** Document text follows **
# Where is the signature or checksum of packagesite.pkg (latest)



## rulezero (Jan 10, 2022)

How do I manually check the checksum or signature for the packagesite.pkg file ?

I downloaded an xf86-video pkg file from distcache.freebsd.org, directory 'latest'. Its checksum is in the packagesite file of course, but how do I check the packagesite.txz file ? It is the latest version, so not the version from the iso-image. Using pkg is not an option because the system is not online yet, and I do need the latest package, because Xorg does not work with version 13.0 (it's for a laptop).


----------



## monwarez (Jan 10, 2022)

The fingerprint is located in the following directory: /usr/share/keys/pkg/trusted


----------



## SirDice (Jan 10, 2022)

rulezero said:


> Using pkg is not an option because the system is not online yet


Download the package for ports-mgmt/pkg, extract it, then use the included pkg-static executable to install itself. Then use pkg-add(8) to install 'local' packages you have in a directory.


----------



## rulezero (Jan 11, 2022)

monwarez said:


> The fingerprint is located in the following directory: /usr/share/keys/pkg/trusted


Apologies for my incomprehension, but that file does not give the fingerprint (if that is the sha256 checksum) of the packagesite.yaml or -txz file, and even if it would, I could not use it because I have release 0 installed, and I need the checksum of the packagesite file in the 'latest' version.
** End of Document text **
** Available data follows **
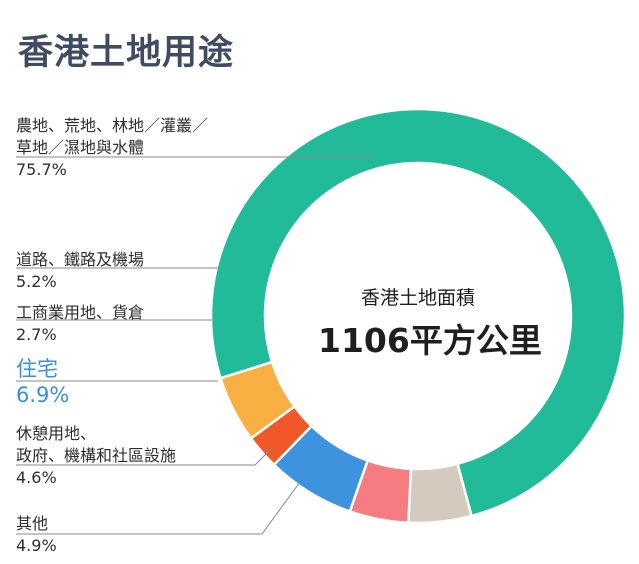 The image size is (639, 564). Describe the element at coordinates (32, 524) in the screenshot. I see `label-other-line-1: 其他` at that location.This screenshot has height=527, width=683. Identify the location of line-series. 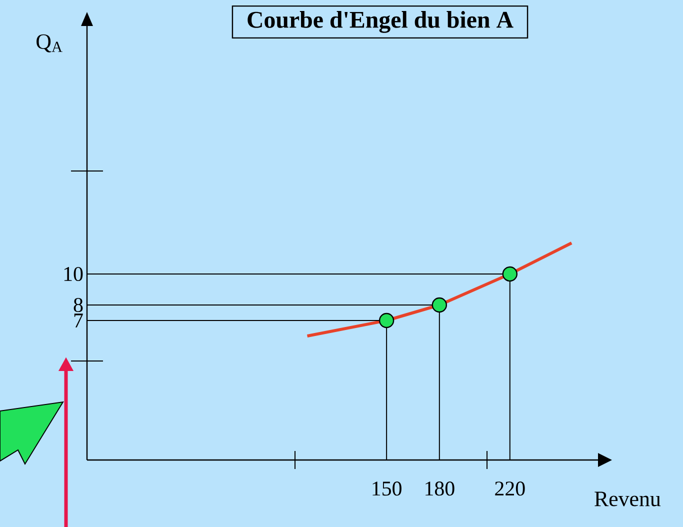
** End of Available data **
**Exercise requirements**: Rewrite the forum thread starting with "I downloaded an" and going on through "for a laptop).", putting "notebook" everywhere "laptop" appears.

**Task answer**:
I downloaded an xf86-video pkg file from distcache.freebsd.org, directory 'latest'. Its checksum is in the packagesite file of course, but how do I check the packagesite.txz file ? It is the latest version, so not the version from the iso-image. Using pkg is not an option because the system is not online yet, and I do need the latest package, because Xorg does not work with version 13.0 (it's for a notebook).